Work to complete:
a: Please rewrite the part of the Easter snow thread starting with "## Julie (Feb" and going on through "(Jan 13, 2007)", putting "gorgeous" in place of "stunning".
b: Translate this sentence from the Easter snow thread into Spanish: "You really seem to catch her personality on film!"

Document excerpt:
** start **
# 2 Funny Easter Days



## Suuske747 (May 9, 2007)

Hello All, 
Easter here was quite funny this year..... yesterday (1st Easter Day) it was chilly but sunny, brilliant weather for walks and Sierra managed to dart into the garden and came back in being a little grassmonster!
Today (2nd Easter Day) we woke up to see 2cm of snow!! Wow!!
Oh and uuhmm... yes we were very excited...however....2 cm of snow is about an inch.... hence how often and how much snow we've been having in the past few years! hahahaha
As snow never stays long here...we decided to dart into the garden armed with camera's hihihi and decided that our elaborate breakfast had to be turned into a elaborate brunch hahahaha!!
Here an impression!


----------



## Lina (Apr 26, 2007)

Sierra looks like she had a great time in the snow! She's such a pretty girl.


----------



## Sissygirl (Aug 8, 2007)

I love Sierra's pic in the snow - really cute!!!


----------



## maryam187 (Jul 18, 2007)

Wow, Sierra has a lot of Apricot color coming in, huh? Very sweet.


----------



## Laurief (Nov 7, 2006)

Oh Sierra - you really are a cutie!!

Lily say hi!


----------



## ama0722 (Nov 28, 2006)

Very sweet. You really seem to catch her personality on film!

Amanda


----------



## Suuske747 (May 9, 2007)

Maryam, yes she really does! It's just that with bright sunlight it still seems white....So now with a true white background, it actually shows so much better that she's darkening!! I love it so much!!

Laurief, I guess that answers what Sierra has been up to lately! hahaha! She's been up to a lot of misschief, hihihi She was sooo desperately in need of a bath....it's been raining for 2 weeks and they had been predicting winter-like weather for the weekend, so there was no use in bathing her earlier... So today after the snowfight, there was no way she was going to escape that!! Her fur had curled up so much.....
She looks brilliant again now and a lot straighter hihihihi!!

Amanda, and yes we do have film/video as well.....it's quite busy at the moment...but it's in the making Sierra in the Snow


----------



## Jane (Jun 2, 2007)

I always enjoy Sierra collages! She is so pretty and you can just see her spunky personality!


----------



## Julie (Feb 8, 2007)

Your pictures are simply stunning Suzanne! I love seeing Sierra's pictures! I love her photos in the snow as well........:clap2:


----------



## marjrc (Jan 13, 2007)

Suzanne, you call THAT snow??!  I see Sierra is having a great time again. I really enjoy pictures of your girl. She's so photogenic and you have a way of showing her playful personality. Great photos!!


----------



## Suuske747 (May 9, 2007)

marjrc said:


> Suzanne, you call THAT snow??!


yeah, pathetic isn't it!? hahahahaha!!!
** end **
Dataset excerpt:
** start **
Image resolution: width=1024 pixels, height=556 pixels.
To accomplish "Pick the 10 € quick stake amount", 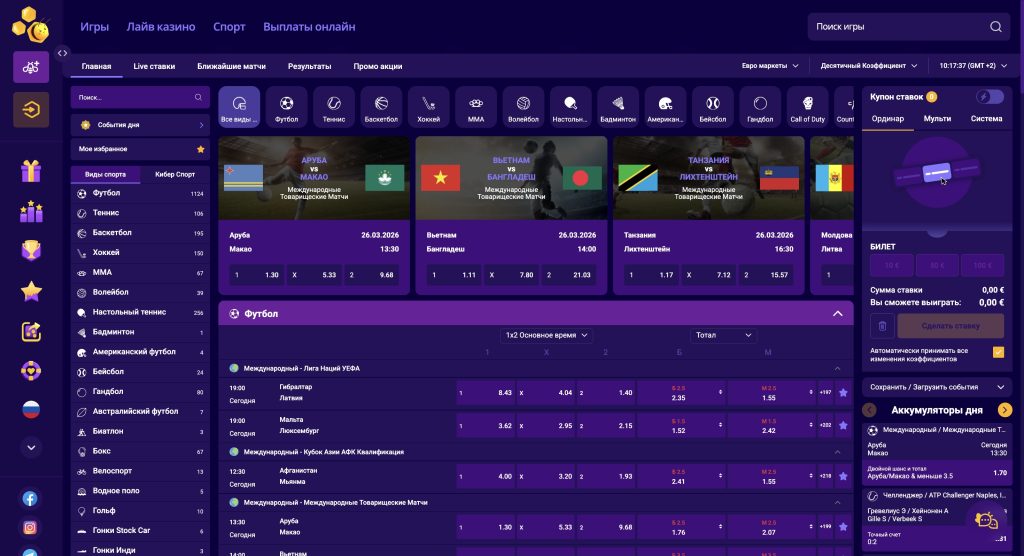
** end **
Answers by task:
a:
## Julie (Feb 8, 2007)

Your pictures are simply gorgeous Suzanne! I love seeing Sierra's pictures! I love her photos in the snow as well........:clap2:


----------



## marjrc (Jan 13, 2007)

b: ¡Realmente parece que captas su personalidad en tus fotos!